Cyber Incident
Glebe Hill Family Practice cyber incident
Earlier this year, Glebe Hill Family Practice (GHFP) became aware that it had experienced a cyber security incident involving one of its email accounts, through which an unidentified third party sent unauthorised phishing emails.
The account involved is an administrative mailbox used to deal with website enquiries and patient requests for certain documents and information.
In response to the incident, GHFP undertook the following steps:
- advised recipients of the phishing emails that the email was spam and to not follow any links (and if any links had been clicked, provided guidance to change their login details);
- engaged leading cyber security advisors to conduct a detailed forensic investigation to confirm exactly what happened;
- reset all email account passwords and ensured that the incident was contained; and
- implemented ongoing training for our staff around cyber vigilance and general online safety.

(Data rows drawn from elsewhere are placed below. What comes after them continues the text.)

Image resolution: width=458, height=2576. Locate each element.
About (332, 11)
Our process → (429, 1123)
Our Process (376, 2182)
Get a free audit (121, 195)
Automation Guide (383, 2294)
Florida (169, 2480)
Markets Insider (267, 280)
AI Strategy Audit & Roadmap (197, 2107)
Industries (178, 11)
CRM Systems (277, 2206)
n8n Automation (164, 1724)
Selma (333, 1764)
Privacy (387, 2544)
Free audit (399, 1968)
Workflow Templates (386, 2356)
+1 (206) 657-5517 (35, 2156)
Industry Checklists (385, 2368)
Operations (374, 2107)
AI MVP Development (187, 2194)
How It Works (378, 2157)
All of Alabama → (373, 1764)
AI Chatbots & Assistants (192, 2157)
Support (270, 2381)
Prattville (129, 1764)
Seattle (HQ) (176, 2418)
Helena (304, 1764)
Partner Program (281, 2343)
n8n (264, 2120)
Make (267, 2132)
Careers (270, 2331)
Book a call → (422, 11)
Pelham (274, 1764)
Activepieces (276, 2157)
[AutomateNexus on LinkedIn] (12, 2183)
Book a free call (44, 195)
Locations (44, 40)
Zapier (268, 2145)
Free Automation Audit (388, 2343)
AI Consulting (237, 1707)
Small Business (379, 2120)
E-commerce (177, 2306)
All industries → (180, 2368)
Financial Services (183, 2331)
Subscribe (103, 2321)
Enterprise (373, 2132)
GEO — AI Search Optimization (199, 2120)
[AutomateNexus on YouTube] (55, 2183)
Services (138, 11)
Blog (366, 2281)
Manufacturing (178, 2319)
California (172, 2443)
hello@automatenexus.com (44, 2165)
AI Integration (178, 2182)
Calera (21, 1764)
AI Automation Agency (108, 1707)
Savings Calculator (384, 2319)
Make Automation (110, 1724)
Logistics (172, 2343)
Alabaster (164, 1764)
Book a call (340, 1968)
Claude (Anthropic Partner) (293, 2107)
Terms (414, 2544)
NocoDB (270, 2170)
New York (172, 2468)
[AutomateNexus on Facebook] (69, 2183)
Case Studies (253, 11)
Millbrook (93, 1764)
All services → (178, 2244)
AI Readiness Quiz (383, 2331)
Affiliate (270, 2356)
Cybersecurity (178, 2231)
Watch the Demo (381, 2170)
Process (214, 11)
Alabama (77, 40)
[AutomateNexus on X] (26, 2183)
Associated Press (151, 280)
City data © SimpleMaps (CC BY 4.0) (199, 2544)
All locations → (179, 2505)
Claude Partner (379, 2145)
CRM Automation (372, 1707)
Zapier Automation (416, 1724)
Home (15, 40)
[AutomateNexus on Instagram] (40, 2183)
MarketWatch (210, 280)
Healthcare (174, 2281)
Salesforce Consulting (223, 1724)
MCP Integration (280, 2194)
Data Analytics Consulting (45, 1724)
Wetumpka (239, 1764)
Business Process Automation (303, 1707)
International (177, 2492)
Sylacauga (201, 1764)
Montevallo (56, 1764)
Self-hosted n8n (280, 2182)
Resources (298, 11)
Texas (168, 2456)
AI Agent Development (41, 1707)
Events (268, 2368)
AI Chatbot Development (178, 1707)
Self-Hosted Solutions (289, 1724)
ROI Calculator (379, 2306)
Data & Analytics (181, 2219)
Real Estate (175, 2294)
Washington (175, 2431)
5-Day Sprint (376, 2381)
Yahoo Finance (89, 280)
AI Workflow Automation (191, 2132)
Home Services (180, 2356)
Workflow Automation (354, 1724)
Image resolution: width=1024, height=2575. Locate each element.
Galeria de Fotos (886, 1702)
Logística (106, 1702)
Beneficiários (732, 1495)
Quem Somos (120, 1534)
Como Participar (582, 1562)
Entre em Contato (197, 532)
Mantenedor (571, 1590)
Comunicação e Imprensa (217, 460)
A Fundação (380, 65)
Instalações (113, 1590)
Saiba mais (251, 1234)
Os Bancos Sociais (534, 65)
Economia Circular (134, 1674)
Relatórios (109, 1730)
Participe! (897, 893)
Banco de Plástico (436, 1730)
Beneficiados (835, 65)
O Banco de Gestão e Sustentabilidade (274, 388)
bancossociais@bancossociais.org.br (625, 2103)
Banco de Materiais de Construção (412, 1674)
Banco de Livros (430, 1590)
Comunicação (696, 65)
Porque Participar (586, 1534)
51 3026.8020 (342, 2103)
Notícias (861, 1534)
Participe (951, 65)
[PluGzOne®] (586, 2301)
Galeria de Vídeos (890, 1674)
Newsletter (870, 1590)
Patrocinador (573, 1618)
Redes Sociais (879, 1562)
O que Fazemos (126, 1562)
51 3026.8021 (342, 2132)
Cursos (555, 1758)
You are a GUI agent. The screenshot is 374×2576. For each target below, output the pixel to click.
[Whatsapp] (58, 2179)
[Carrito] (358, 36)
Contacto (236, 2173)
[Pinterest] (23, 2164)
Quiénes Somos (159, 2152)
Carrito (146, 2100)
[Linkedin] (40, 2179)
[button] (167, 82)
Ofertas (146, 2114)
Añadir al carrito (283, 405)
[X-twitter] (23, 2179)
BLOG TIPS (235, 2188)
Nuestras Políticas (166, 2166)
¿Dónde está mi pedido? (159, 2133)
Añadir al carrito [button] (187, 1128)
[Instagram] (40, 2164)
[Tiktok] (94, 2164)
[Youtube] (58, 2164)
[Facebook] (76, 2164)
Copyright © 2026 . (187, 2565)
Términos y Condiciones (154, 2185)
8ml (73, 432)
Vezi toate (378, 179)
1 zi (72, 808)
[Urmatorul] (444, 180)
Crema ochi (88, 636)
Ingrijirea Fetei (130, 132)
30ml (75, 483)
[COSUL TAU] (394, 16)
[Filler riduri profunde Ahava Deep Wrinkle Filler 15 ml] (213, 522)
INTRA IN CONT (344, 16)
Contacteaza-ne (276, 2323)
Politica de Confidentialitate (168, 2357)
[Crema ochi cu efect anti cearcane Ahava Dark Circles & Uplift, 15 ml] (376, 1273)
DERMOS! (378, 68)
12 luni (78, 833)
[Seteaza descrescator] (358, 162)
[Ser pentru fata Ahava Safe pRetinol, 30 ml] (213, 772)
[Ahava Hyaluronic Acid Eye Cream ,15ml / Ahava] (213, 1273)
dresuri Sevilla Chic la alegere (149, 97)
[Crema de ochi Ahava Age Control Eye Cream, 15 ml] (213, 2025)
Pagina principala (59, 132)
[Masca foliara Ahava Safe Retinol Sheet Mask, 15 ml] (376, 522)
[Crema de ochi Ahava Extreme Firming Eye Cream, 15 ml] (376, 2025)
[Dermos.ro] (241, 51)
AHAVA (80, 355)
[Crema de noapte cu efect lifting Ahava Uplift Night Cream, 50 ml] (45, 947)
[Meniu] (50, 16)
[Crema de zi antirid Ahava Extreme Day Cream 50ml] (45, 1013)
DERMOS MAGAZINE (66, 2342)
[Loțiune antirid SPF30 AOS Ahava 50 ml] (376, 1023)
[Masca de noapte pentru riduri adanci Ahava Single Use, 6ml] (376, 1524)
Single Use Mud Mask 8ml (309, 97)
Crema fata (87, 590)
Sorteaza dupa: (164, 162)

We have no evidence that any data in the mailbox involved was accessed by the unidentified third party. We also confirm that the security of GHFP’s database containing patient data has not been breached. Based on its investigation, GHFP understands that the primary motivation of the unauthorised third party was further spreading its phishing campaign, rather than accessing or misusing any data. However, out of an abundance of caution we are reviewing the contents of the mailbox to identify any individuals whose information may have been accessed.
Based on our review, we understand that a combination of contact information, health information and Medicare information was contained in the mailbox. We also identified some identification information for a limited number of individuals. We have no evidence to suggest that any personal information has been misused as a result of the incident.
Should our ongoing investigation identify that the incident involves you or your personal information, we will contact you directly to advise you as soon as we can.
GHFP takes the protection of data relating to its patients and staff very seriously. While there is no evidence that the third party accessed information in the mailbox involved, we understand that our patients may be concerned about any potential unauthorised access to their health information. GHFP is committed to providing you with the information and support that you need. We encourage you to reach out to us if you have any questions.
If you do have concerns about the incident, there are steps that you can take to protect yourself and your information, including:
- remain alert for any phishing scams that may come to you by phone, post or email;
- ensure you verify any communications you receive to ensure they are legitimate; and
- be careful when opening or responding to texts or emails from unknown or suspicious sources and confirm their legitimacy.
If at any point you have concerns about identity theft (not just in relation to this incident), you can apply for an annual free credit report via Equifax, Illion or Experian:
Name | Website |
Equifax | https://www.equifax.com.au/personal/products/credit-and-identity-products |
Illion | https://www.creditcheck.illion.com.au/ |
Experian | http://www.experian.com.au/consumer-reports |
If you have any questions after reviewing this statement, please do not hesitate to contact us at [email protected]. Alternatively, you can contact us on 03 6169 0000.
The Office of the Australian Information Commissioner (OAIC) has also been notified about this incident.
We sincerely apologise that this incident has occurred and thank you for your patience and support during this time.